After a while there came a knock at the door. I had just got out a pile of mending, and was sitting down to do the children's socks. Jimmy and Pollie were quieter than I had ever known them. I was conscious of their quietude in a curious, uninterested sort of way. They were playing at some game in a corner, talking to each other in whispers. They'd neither of them spoken to me since I'd been left alone. When I went to see who was at the door, I found it was Mr. FitzHoward. I showed him into the sitting-room, and sat down to my mending again without a word. I dare say he thought my manner was strange, for he took up his favourite position in front of the fire, and, for a moment or two, was as silent as I was. At last he spoke.
'Well--and how are things?'
'James is dead.'
I had startled him back into silence. I don't know how long it was before he spoke again. It seemed to me an age.
'Mrs. Merrett! What do you mean?'
'James is dead.'
'Dead! How--how do you know?'
By degrees, in reply to the questions which he put, I told him all that there was to tell. He stood staring at me, biting his finger-nails, as if he found it difficult to turn it into sense.
'Then am I to understand that Montagu Babbacombe is--or was--the Marquis of Twickenham?'
'They say so.'
'But the Twickenham peerage is one of the richest in England?'
'Maybe.'
'Then if he was the Marquis, you, as his wife, are the Marchioness.'
'I dare say.'
'Dare say!

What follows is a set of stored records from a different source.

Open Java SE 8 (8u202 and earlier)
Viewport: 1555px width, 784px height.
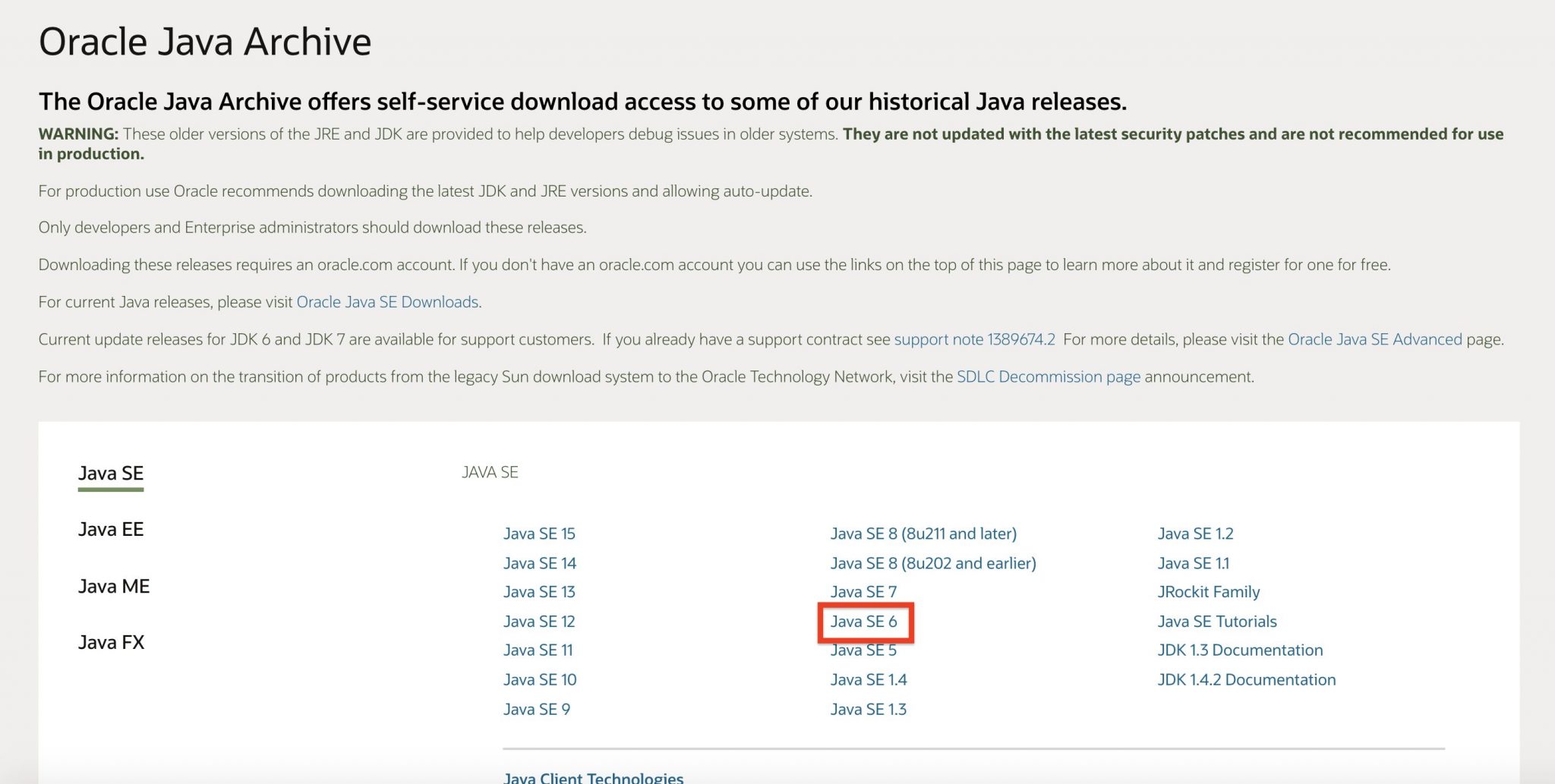[932, 563]
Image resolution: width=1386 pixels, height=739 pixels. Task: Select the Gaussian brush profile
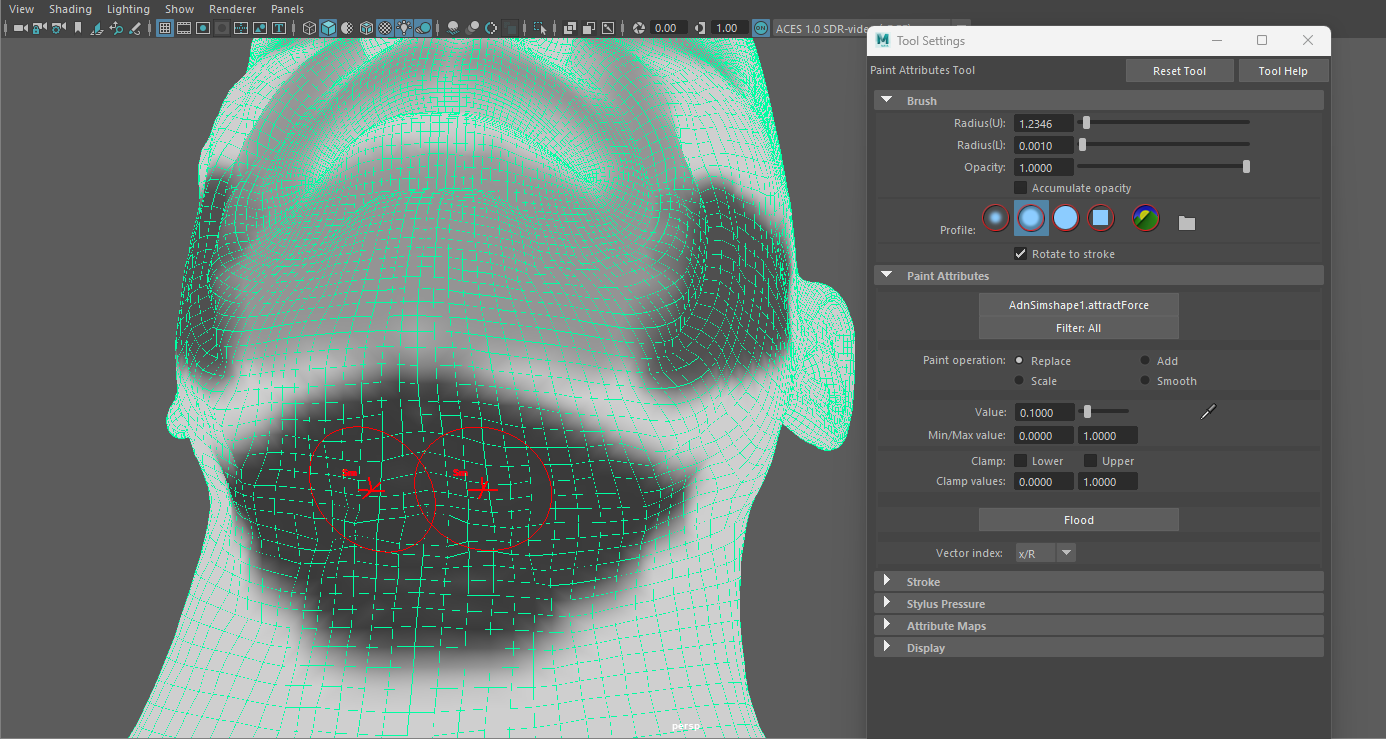tap(995, 218)
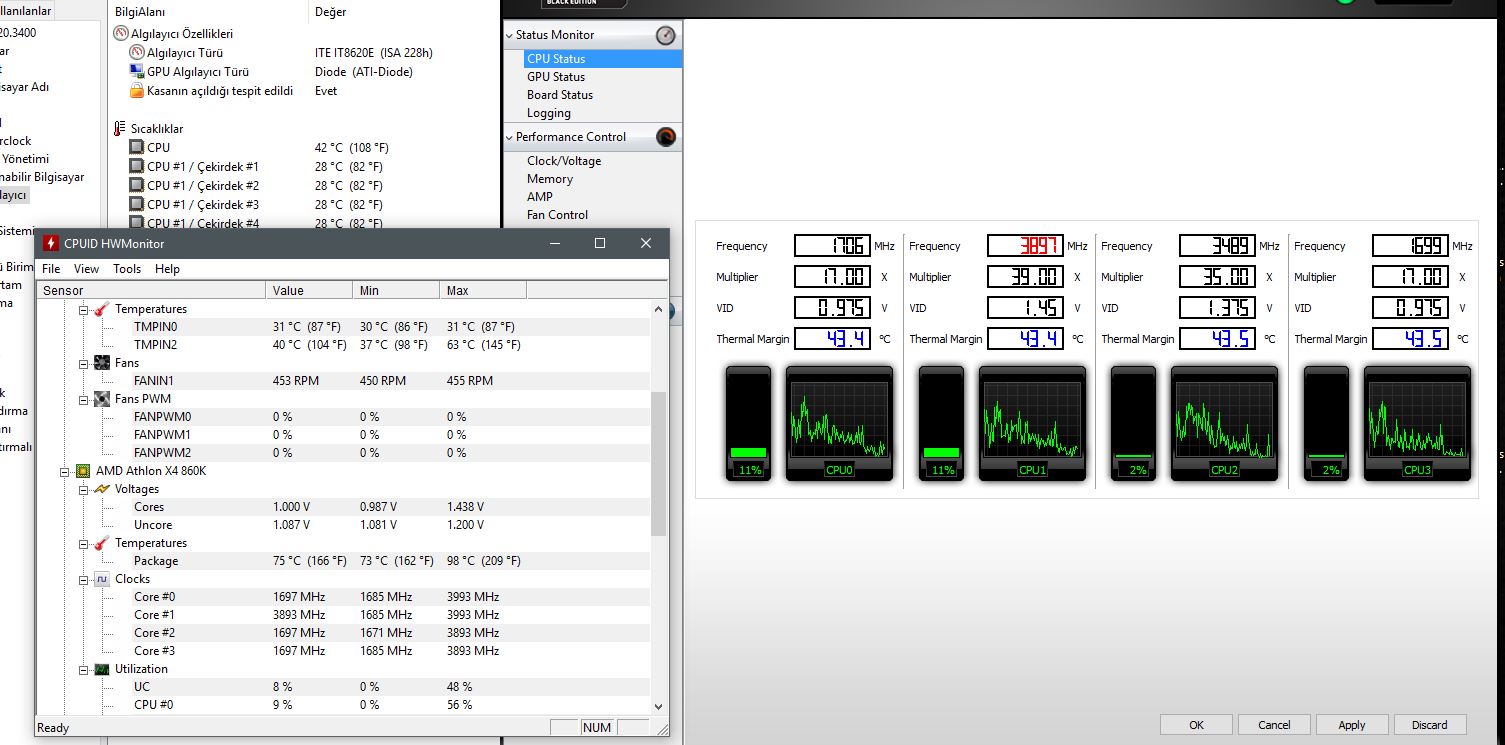The image size is (1505, 745).
Task: Click the Fans PWM fan icon
Action: point(102,399)
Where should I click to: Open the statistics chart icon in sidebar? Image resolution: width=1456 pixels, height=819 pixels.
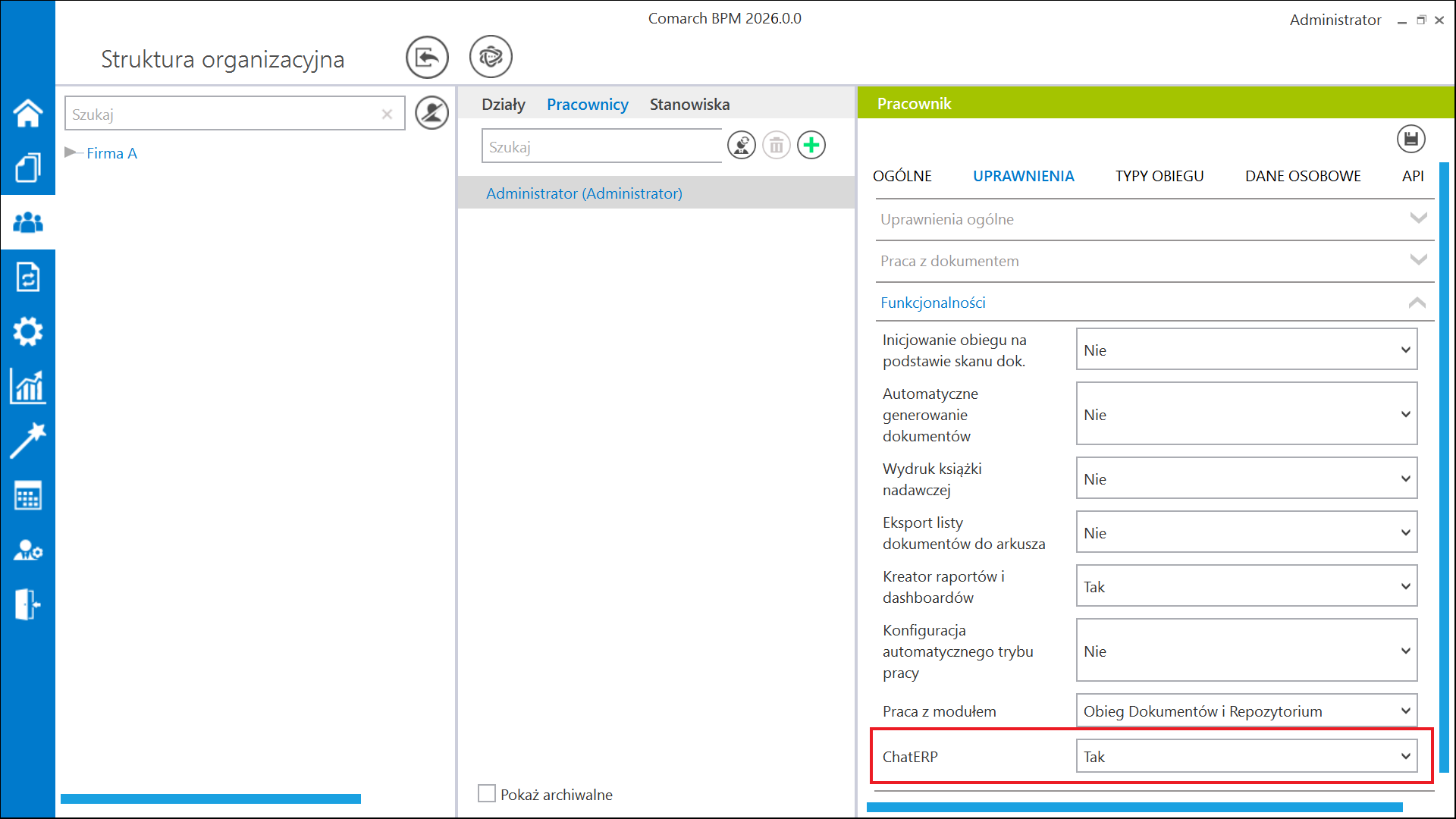tap(27, 387)
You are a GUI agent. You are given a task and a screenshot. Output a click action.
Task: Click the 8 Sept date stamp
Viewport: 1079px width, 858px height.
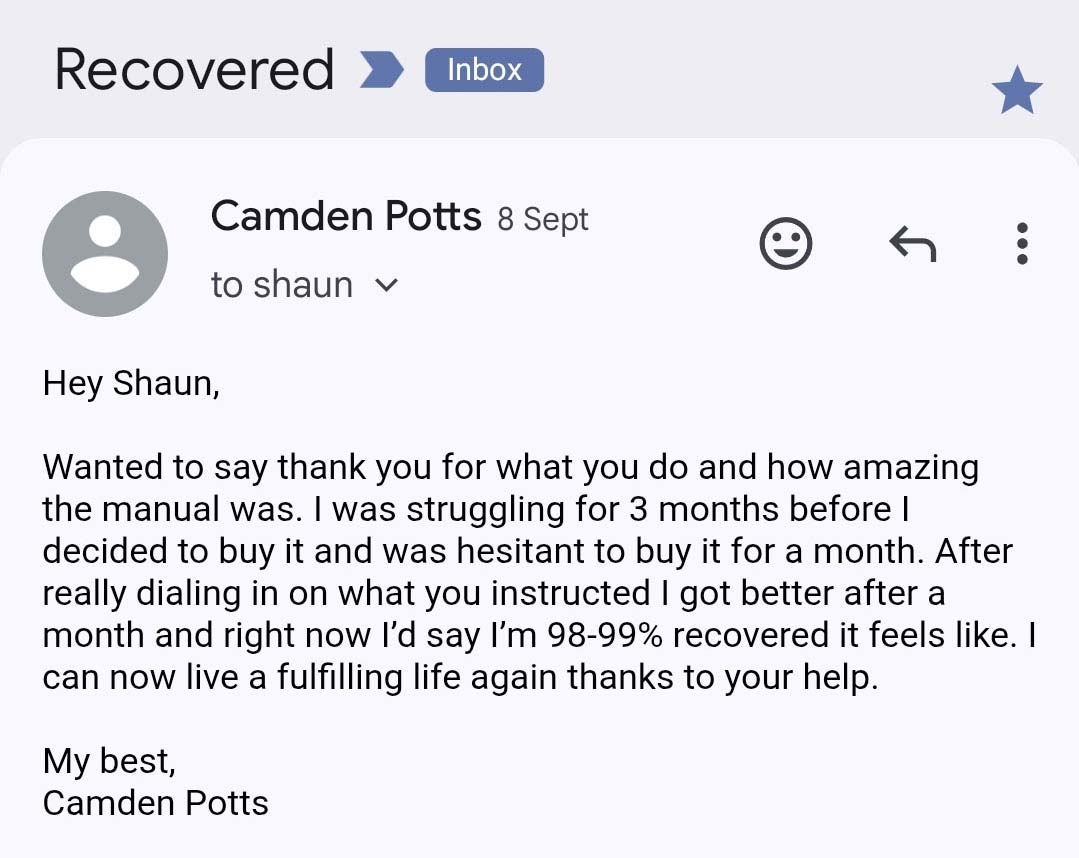543,219
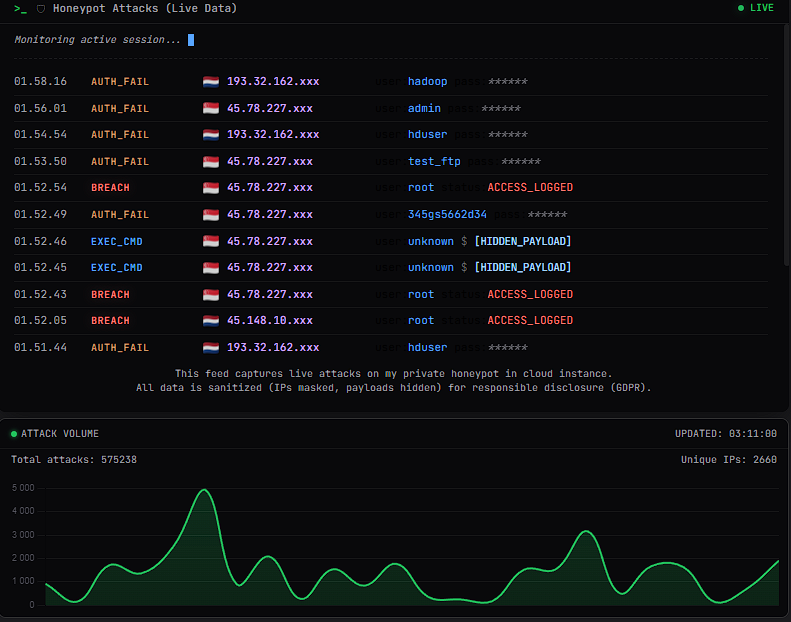Click the shield icon beside Honeypot Attacks
Viewport: 791px width, 622px height.
40,8
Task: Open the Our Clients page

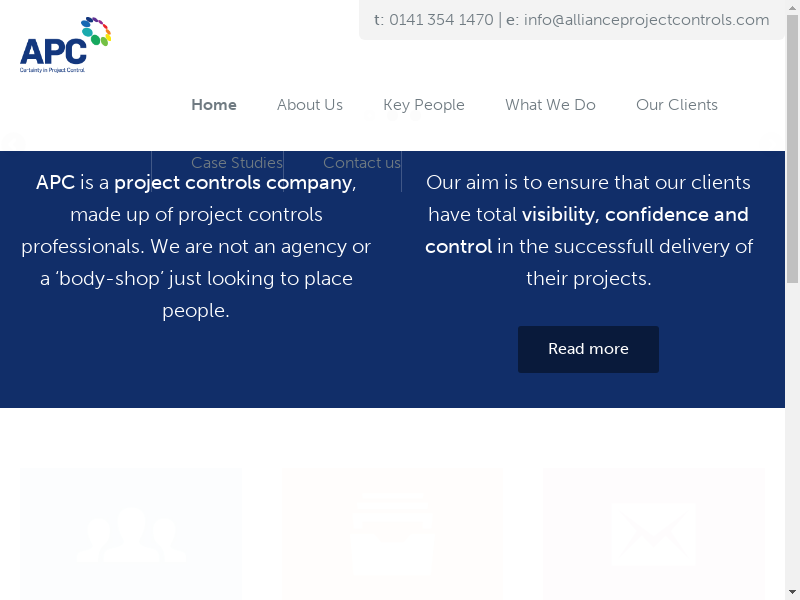Action: tap(677, 105)
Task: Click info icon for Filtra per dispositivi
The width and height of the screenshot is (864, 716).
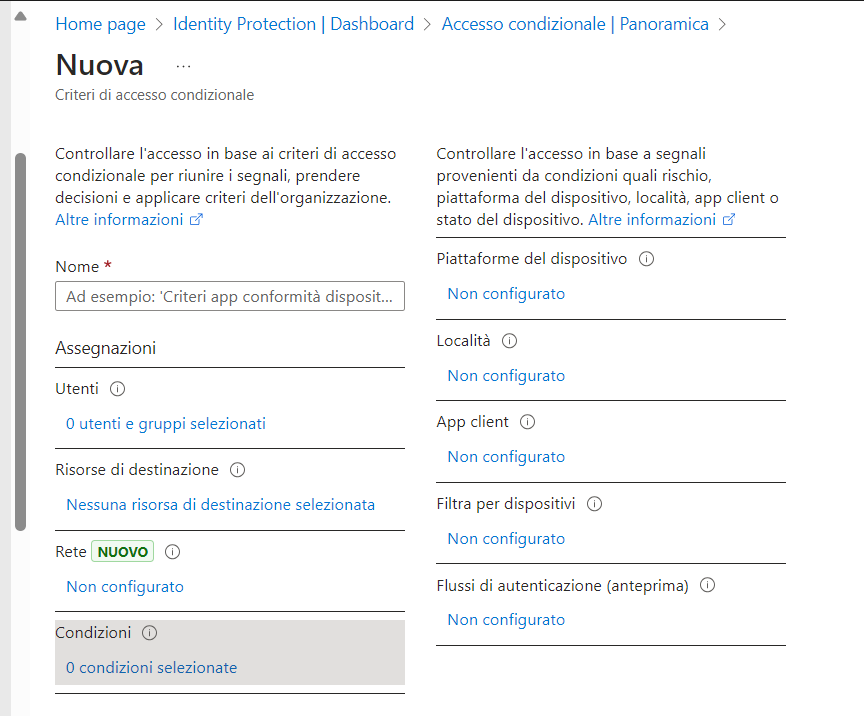Action: coord(594,504)
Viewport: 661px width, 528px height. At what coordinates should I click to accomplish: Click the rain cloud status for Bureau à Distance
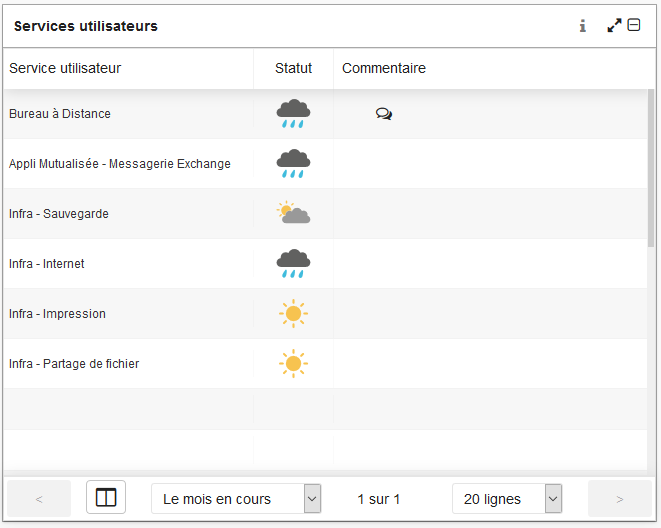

But there's no dare say about it. It's a question of fact. And, by George, that Jimmy of yours, he's a Marquis too.'
'So Miss Desmond says.'
'She does, does she? And Pollie, she's the Lady Pollie. Why, you've got a room full of titles, and I'm the only common person in it. I'm not accustomed to having intimate relations with the upper circles, so you'll have to excuse me if my manners fall short of what they ought to be. Talk of the romance of the stage. Nothing I ever heard of in that line comes within shouting distance of this. To think of you having been a Marchioness all these years and never knowing it! And such a Marchioness too! None of your pauper peeresses who have to introduce American young women to the Queen in order to make two ends meet, but the real, gilt-edged, rolling-in-riches, house-in-Grosvenor Square kind. Why, I have heard that the income of the Marquis of Twickenham is over a hundred thousand pounds a year, all profit--besides plenty of perquisites. That's better than being a Star of the Halls.'
He was silent; I expect because he was turning things over in his mind.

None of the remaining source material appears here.